Bleach serves a primary function to disinfect and, in some cases, change the color of the media its applied to. Bleach can be used to eliminate mold on hard non-porous substrates. Surfaces like tiles, sinks, and even glass all serve as examples. Mold can never grow or penetrate its root into a hard nonporous surface. This is not a viable food source for mold. Instead, mold that appears on these types of objects is growing on surface dust, soap residue, or some other related buildup. Since the root of the mold spore is not growing through these hard non-porous substrates the mold is easily wiped off. For this reason, many assume that bleach is the answer when dealing with all mold contamination. This simply isn’t true.
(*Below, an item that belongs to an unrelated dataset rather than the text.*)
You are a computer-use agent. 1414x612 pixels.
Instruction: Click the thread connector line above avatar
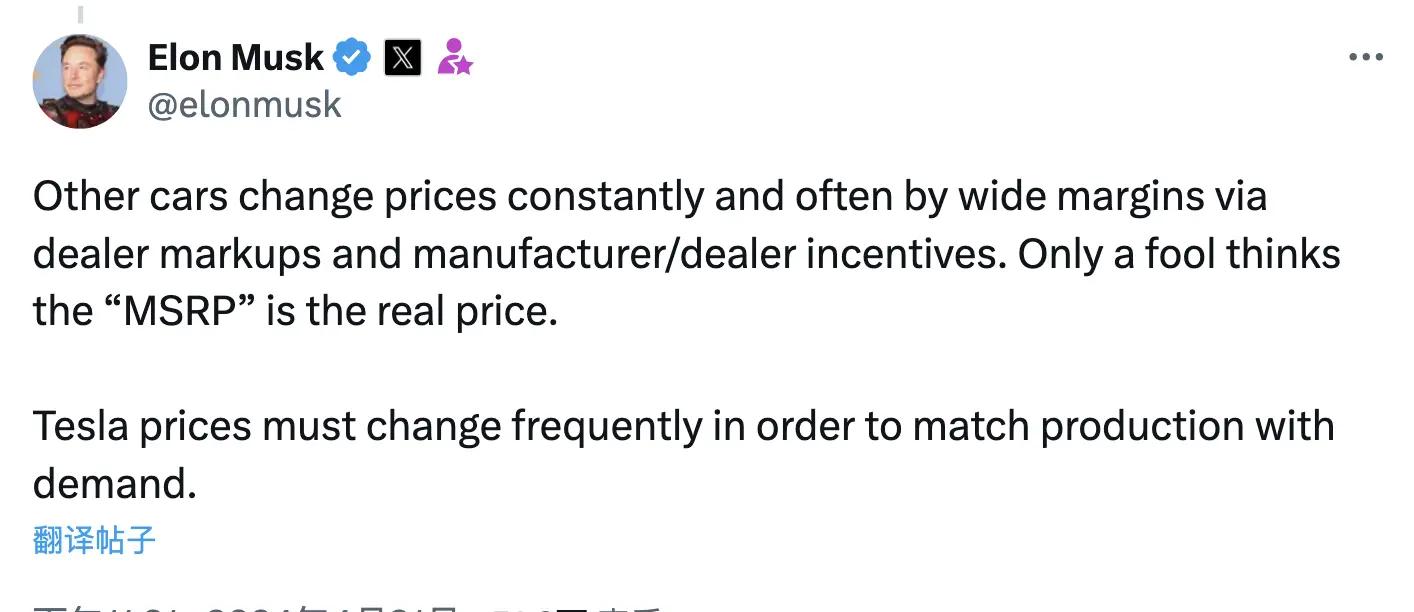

In the case of mold growth found on porous materials such as sheetrock, wood, textiles, and more the root of the mold spore is growing in these materials. The spore will spread its roots deep into these substrates for nutrients. This is what causes the mold to not only colonize but contaminate everything around it. So, you spray bleach on black mold you found, and it disappears. Yes, maybe so, because the chlorine changed the color of the mold. Out of site out of mind, right? Wrong!
Using bleach to treat mold not only jeopardizes your health but makes the problem worse!
In spraying a mold infested surface like drywall with bleach, followed by wiping it you have now disturbed the spores and their fragments into the air. Microscopically these will land on surfaces near the treated area, even worse, releasing them in the air you’re breathing. Bleach is also made of 90% water. When sprayed, the chlorine content of bleach dries in minutes, leaving behind all that water to dry on its own. Molds need water to grow. You have now saturated the substrate with water. No wonder its only a matter of weeks, if not days before that unsightly mold stain is back, this time with vengeance.
In addition to cross contamination, bleach can have just as many negative health affects as mold. Household bleach isn’t toxic in nature, but prolonged exposure can be harmful to humans, animals, and even plants. When bleach is in a gaseous state it releases dioxin. This is known to be cancer causing. It can also have negative effects on one’s vision, breathing, and skin irritation. Even with proper personal protective equipment these gases can linger and be just as damaging as mold contamination.